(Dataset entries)
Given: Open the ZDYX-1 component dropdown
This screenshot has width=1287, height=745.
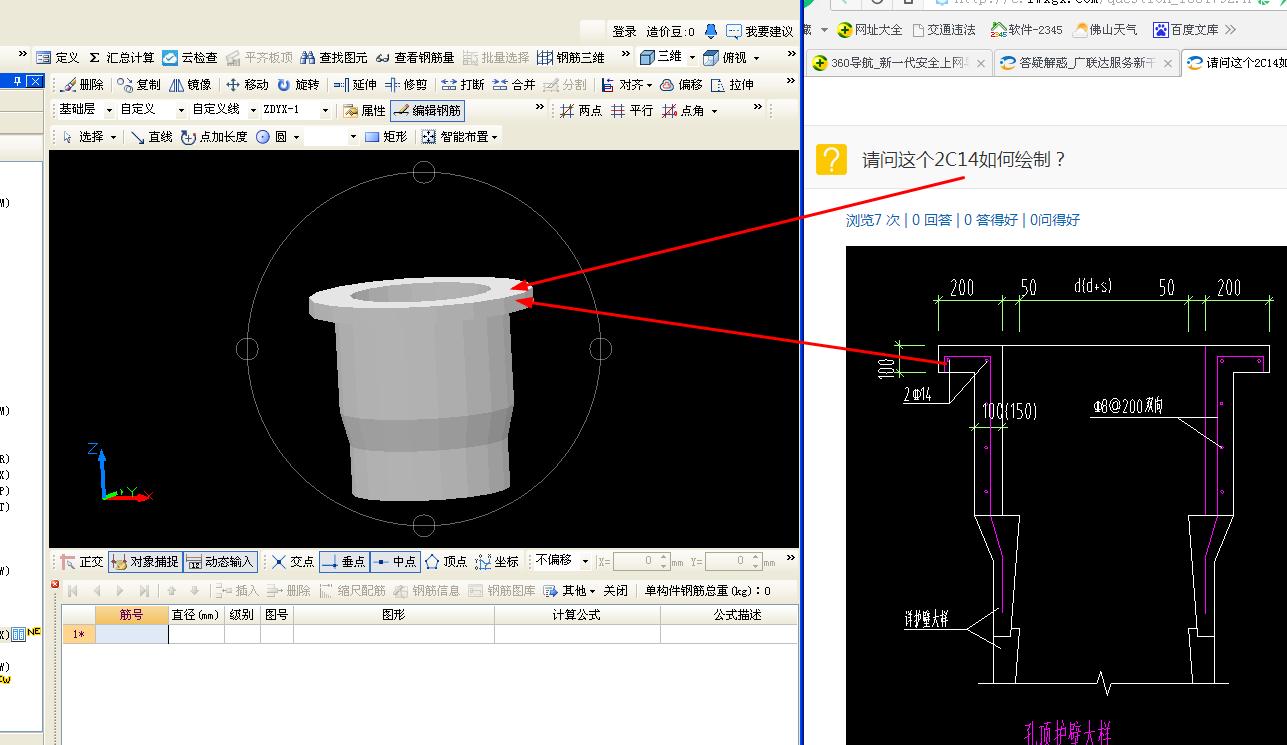Looking at the screenshot, I should coord(325,110).
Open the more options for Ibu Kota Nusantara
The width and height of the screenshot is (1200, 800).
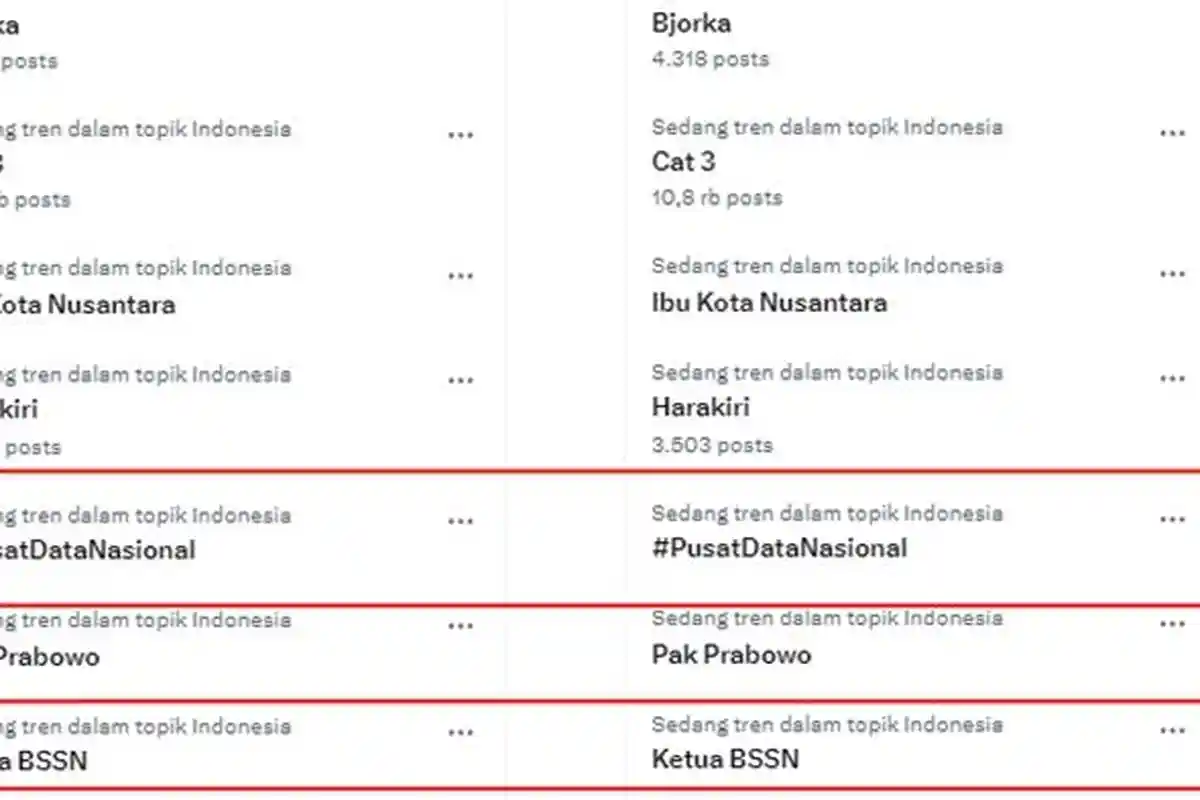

**Exercise details**
Once the pictures are set aside, write out each record exactly.

**Expected answer**
Given: Open the ZDYX-1 component dropdown
This screenshot has width=1287, height=745.
Looking at the screenshot, I should coord(325,110).
Open the more options for Ibu Kota Nusantara
The width and height of the screenshot is (1200, 800).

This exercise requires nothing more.